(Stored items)
--------------------------------
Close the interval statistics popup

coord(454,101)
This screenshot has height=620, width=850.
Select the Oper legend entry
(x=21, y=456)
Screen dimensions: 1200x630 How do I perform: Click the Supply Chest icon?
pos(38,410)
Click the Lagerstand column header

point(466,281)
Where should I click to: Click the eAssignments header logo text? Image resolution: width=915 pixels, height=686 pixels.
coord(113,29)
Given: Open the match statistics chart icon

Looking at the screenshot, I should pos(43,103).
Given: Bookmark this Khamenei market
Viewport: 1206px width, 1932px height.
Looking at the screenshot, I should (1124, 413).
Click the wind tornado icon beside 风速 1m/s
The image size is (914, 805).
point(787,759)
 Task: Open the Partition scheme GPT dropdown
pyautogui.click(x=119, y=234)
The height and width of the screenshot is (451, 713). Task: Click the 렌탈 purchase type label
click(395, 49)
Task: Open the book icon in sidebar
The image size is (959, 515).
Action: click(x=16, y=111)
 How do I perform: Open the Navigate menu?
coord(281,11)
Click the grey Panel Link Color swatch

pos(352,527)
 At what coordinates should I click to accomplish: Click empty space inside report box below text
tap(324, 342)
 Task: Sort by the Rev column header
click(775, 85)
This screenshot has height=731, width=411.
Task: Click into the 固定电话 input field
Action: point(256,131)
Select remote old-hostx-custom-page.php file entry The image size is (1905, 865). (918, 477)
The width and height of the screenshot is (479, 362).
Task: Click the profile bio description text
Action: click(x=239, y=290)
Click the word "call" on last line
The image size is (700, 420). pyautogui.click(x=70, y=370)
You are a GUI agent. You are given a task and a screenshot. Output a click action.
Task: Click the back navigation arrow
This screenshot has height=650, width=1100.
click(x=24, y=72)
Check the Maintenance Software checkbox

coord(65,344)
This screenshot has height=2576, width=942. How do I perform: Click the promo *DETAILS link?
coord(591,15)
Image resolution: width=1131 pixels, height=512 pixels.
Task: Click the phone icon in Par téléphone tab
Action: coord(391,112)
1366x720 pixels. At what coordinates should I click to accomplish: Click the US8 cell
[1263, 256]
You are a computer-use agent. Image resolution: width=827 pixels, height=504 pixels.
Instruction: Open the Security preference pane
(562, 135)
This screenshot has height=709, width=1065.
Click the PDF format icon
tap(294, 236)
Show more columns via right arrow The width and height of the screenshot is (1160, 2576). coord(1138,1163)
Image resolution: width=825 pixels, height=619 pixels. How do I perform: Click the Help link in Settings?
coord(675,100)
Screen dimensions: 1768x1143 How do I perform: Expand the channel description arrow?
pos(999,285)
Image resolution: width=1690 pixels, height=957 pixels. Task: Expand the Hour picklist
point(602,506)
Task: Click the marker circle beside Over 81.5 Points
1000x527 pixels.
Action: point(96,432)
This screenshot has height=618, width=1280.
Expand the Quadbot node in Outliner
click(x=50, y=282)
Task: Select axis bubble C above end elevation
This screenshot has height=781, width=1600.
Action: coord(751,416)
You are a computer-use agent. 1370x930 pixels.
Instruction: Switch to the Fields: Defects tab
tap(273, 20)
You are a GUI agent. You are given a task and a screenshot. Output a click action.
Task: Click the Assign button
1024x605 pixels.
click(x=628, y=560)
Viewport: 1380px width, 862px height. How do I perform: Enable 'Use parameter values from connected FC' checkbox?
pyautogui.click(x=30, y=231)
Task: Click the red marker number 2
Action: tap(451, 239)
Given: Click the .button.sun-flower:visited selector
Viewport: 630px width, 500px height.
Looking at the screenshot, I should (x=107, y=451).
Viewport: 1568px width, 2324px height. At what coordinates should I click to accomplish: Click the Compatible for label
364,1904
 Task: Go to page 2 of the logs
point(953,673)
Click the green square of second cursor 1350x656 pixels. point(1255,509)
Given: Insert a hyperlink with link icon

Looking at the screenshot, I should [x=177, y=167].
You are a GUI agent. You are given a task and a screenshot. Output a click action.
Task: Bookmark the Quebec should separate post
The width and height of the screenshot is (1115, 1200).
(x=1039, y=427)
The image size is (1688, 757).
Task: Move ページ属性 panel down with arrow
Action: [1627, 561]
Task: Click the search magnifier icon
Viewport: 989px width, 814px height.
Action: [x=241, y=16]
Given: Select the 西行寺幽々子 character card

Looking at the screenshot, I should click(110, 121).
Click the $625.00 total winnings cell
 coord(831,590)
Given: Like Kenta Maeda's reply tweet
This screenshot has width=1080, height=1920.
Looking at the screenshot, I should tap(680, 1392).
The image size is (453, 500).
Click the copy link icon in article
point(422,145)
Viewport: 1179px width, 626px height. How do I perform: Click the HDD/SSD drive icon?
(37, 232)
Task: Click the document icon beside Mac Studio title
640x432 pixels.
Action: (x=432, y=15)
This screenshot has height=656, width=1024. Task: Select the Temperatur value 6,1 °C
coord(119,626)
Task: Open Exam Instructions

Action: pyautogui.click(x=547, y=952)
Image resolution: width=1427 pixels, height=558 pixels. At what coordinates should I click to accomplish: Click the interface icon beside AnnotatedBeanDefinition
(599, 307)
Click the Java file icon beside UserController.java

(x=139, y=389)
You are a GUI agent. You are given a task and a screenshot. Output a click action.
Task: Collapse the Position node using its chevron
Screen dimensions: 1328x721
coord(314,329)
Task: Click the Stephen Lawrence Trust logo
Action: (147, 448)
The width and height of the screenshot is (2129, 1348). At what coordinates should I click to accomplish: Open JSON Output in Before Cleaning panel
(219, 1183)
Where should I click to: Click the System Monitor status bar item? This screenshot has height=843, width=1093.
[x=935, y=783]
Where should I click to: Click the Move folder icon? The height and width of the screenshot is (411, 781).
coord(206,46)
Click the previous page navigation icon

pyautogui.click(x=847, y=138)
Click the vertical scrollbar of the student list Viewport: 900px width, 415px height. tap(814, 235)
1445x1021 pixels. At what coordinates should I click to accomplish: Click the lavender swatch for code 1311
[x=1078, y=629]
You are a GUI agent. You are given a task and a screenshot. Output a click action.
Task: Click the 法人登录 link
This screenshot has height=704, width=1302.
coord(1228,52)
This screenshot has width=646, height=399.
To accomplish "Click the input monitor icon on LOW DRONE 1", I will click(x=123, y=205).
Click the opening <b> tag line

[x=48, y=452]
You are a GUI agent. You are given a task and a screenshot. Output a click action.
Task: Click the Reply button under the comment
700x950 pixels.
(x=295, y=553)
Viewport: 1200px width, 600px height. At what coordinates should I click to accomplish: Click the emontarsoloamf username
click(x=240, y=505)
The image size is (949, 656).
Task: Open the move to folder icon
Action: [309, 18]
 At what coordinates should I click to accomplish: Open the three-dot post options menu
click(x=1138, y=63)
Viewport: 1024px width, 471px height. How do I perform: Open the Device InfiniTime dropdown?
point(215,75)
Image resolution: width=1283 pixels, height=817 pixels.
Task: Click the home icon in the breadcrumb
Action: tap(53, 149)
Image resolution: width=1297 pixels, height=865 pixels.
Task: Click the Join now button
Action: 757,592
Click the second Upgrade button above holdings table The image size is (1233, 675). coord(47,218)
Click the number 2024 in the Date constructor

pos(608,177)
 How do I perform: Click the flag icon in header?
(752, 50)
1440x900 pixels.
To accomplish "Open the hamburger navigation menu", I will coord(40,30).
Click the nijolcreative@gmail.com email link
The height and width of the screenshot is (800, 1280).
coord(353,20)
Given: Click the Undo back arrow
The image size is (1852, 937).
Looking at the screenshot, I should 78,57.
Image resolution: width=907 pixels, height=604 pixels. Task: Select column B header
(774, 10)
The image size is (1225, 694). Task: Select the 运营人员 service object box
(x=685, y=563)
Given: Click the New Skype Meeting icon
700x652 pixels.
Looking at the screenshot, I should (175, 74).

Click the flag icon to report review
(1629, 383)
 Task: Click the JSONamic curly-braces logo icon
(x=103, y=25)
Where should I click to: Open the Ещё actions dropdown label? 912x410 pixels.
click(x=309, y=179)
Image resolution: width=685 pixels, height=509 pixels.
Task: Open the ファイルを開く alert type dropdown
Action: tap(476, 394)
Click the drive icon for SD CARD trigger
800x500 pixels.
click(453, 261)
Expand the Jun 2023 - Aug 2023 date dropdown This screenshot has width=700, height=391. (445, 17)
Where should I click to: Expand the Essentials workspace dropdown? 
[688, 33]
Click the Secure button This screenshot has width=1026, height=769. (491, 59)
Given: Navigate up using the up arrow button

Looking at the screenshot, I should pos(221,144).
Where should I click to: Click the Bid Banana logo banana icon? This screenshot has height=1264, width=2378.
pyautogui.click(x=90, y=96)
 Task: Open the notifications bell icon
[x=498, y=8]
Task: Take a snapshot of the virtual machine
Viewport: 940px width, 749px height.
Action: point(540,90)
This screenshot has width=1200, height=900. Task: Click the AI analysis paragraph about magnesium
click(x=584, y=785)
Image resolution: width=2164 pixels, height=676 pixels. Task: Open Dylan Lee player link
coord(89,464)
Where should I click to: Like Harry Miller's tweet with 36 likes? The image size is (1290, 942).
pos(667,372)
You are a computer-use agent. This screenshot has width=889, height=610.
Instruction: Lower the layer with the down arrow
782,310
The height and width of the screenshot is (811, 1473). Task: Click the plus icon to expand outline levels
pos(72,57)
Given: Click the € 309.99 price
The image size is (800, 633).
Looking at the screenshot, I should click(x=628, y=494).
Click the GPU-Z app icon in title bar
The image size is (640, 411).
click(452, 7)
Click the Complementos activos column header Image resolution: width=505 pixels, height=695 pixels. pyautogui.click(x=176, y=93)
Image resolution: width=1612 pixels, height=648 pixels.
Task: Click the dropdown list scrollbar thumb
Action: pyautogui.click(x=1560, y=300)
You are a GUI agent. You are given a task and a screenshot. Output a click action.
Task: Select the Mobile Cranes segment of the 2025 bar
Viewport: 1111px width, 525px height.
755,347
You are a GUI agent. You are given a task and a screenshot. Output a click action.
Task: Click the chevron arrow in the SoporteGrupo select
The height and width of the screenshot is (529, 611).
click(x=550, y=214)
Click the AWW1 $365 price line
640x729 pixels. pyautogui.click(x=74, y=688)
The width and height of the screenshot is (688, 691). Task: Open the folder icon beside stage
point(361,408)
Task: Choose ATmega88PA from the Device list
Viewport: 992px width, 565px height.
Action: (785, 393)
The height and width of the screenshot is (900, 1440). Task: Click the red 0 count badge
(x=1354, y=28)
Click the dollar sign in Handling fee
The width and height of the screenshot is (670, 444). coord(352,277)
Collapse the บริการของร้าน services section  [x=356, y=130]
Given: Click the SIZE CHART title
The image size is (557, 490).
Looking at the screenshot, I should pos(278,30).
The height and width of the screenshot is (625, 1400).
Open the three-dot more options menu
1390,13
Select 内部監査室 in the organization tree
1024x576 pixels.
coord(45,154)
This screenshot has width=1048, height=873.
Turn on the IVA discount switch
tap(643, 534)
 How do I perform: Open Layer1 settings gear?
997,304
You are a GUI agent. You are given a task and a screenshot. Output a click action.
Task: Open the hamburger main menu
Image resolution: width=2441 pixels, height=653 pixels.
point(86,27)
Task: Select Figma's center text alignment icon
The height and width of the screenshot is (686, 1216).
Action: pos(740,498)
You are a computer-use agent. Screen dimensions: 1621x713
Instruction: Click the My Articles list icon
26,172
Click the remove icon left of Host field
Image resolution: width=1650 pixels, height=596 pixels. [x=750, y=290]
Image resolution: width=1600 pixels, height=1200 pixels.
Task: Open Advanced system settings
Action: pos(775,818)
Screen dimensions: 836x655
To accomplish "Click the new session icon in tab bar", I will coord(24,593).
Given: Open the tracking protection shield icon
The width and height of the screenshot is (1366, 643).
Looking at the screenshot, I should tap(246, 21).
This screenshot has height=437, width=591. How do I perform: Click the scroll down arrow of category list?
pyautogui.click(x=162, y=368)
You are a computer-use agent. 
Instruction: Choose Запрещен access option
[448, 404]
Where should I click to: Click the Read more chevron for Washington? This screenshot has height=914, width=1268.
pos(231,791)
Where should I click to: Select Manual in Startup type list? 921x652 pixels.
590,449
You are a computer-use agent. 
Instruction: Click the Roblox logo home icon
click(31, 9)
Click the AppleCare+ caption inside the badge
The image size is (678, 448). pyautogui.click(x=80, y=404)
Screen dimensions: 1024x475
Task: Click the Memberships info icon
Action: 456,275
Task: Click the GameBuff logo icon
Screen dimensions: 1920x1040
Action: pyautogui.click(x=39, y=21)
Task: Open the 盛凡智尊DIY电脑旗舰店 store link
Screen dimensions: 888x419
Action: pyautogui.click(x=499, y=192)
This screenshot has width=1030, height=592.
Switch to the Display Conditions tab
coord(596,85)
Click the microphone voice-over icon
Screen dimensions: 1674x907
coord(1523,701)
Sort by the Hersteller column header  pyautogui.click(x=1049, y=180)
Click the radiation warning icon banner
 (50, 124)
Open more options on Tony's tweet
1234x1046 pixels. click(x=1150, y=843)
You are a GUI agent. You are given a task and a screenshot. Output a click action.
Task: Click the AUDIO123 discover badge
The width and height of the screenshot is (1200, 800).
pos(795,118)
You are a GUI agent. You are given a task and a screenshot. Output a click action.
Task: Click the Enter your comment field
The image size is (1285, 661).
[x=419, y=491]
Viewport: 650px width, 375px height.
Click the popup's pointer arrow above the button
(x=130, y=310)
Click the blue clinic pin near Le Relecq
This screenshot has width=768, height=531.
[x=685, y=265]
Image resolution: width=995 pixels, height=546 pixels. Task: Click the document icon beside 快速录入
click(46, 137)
--------------------------------
## WORK INSTRUCTION:
Filter the records down to the lines that contain the string "back", and copy those lines.

## WRITTEN SOLUTION:
Task: Click the back navigation arrow
Given: Click the Undo back arrow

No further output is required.